Tiefkühlkost Frosta wächst deutlich stärker als der Markt

Der Tiefkühlhersteller Frosta steigerte 2025 den Umsatz um 6,8 Prozent auf 682 Millionen Euro. Vor allem die Marke Frosta treibt das Wachstum deutlich über Marktniveau. Höhere Kosten und Investitionen drücken jedoch auf Ergebnis und Marge.

Donnerstag, 12. Februar 2026, 12:55 Uhr
Theresa Kalmer
Frosta ist nach eigenen Angaben der Marktführer für Tiefkühlgerichte in Deutschland. Dabei verzichtet das Unternehmen seit 2003 bei allen Produkten auf Zusatzstoffe, Aromen und sonstige Zusätze. Bildquelle: DTI

Der Tiefkühlkosthersteller Frosta steigerte seinen Umsatz im Jahr 2025 um 6,8 Prozent auf 682 Millionen Euro. Die Marke Frosta wuchs um 15,7 Prozent und erreichte einen Umsatz von 386 Millionen Euro. Das teilte das Unternehmen mit. Damit war die Marke der wesentliche Treiber des Konzernwachstums.

Ergebnis innerhalb der prognostizierten Erwartungen

Der Konzernjahresüberschuss sank auf 37 Millionen Euro nach 42 Millionen Euro im Vorjahr. Die Marge lag bei 5,4 Prozent nach 6,6 Prozent im Vorjahr. Den Angaben zufolge bewegte sich das Ergebnis innerhalb der prognostizierten Erwartungen.

Als Gründe für den Rückgang nannte das Unternehmen volatile Materialkosten, hohe Tarifabschlüsse und Initiativen, mit denen die Produktions- und Logistikkapazitäten erweitert werden. Hierzu zählen laut Frosta insbesondere der Aufbau zusätzlicher Produktionsschichten sowie Wochenendproduktionen, einschließlich der Einstellung und Schulung zusätzlichen Produktionspersonals.

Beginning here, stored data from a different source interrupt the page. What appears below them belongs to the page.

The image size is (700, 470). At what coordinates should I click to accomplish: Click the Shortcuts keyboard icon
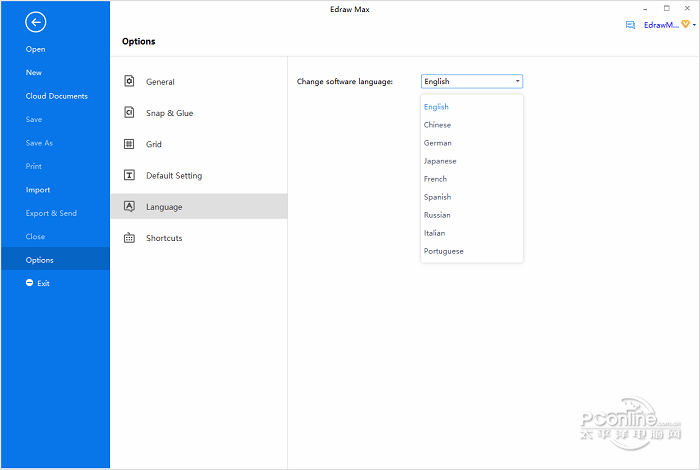pos(129,238)
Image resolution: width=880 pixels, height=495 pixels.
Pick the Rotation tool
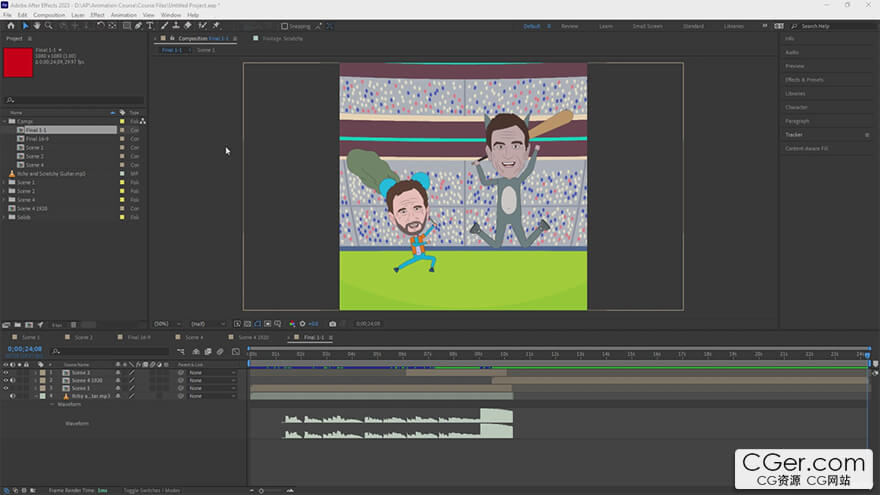[101, 26]
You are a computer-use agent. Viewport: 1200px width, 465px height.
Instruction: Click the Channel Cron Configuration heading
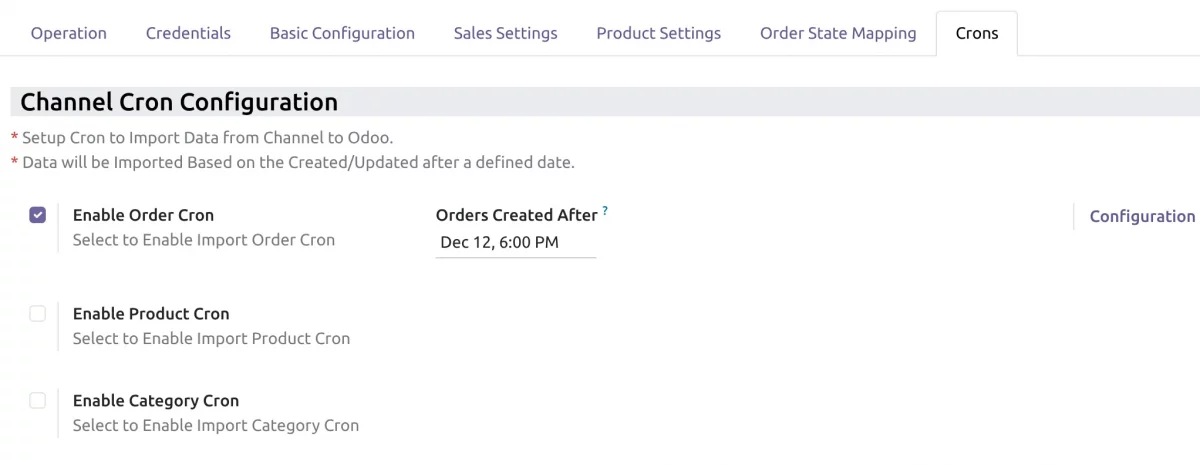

Marktführer bei Tiefkühlgerichten

In Deutschland wuchs die Marke Frosta im Absatz um 13,4 Prozent, während der Gesamtmarkt für Tiefkühlprodukte ohne Eis um 3,7 Prozent zulegte. Bei Gerichten, wo Frosta nach eigenen Angaben Marktführer ist, betrug das Wachstum 17,7 Prozent. „Inzwischen sind unter den zehn meistverkauften Tiefkühlgerichten in Deutschland neun Frosta Gerichte“, so der Vorstandsvorsitzende Felix Ahlers.  

Umsatzwachstum von bis zu 9 Prozent erwartet

Für das Jahr 2026 erwartet der Vorstand ein Umsatzwachstum zwischen 4 und 9 Prozent und einen Konzernjahresüberschuss zwischen 4 und 8 Prozent vom Umsatz. Der Hauptversammlung soll eine gleichbleibende Dividende von 2,40 Euro je Aktie vorgeschlagen werden.

Eine repräsentative Umfrage des Meinungsforschungsinstituts Forsa im Auftrag von Frosta aus dem Januar 2026 ergab, dass 46 Prozent der Befragten einen Qualitätsrückgang bei verarbeiteten Lebensmitteln in den letzten drei Jahren wahrnehmen. Zwei Drittel der Befragten sorgen sich wegen künstlicher Zusätze, und drei Viertel kaufen Fertiggerichte selten oder gar nicht, weil der Geschmack nicht an selbst gekochtes Essen heranreiche. Frosta verzichtet nach eigenen Angaben seit 2003 bei allen Produkten auf Zusatzstoffe und Aromen.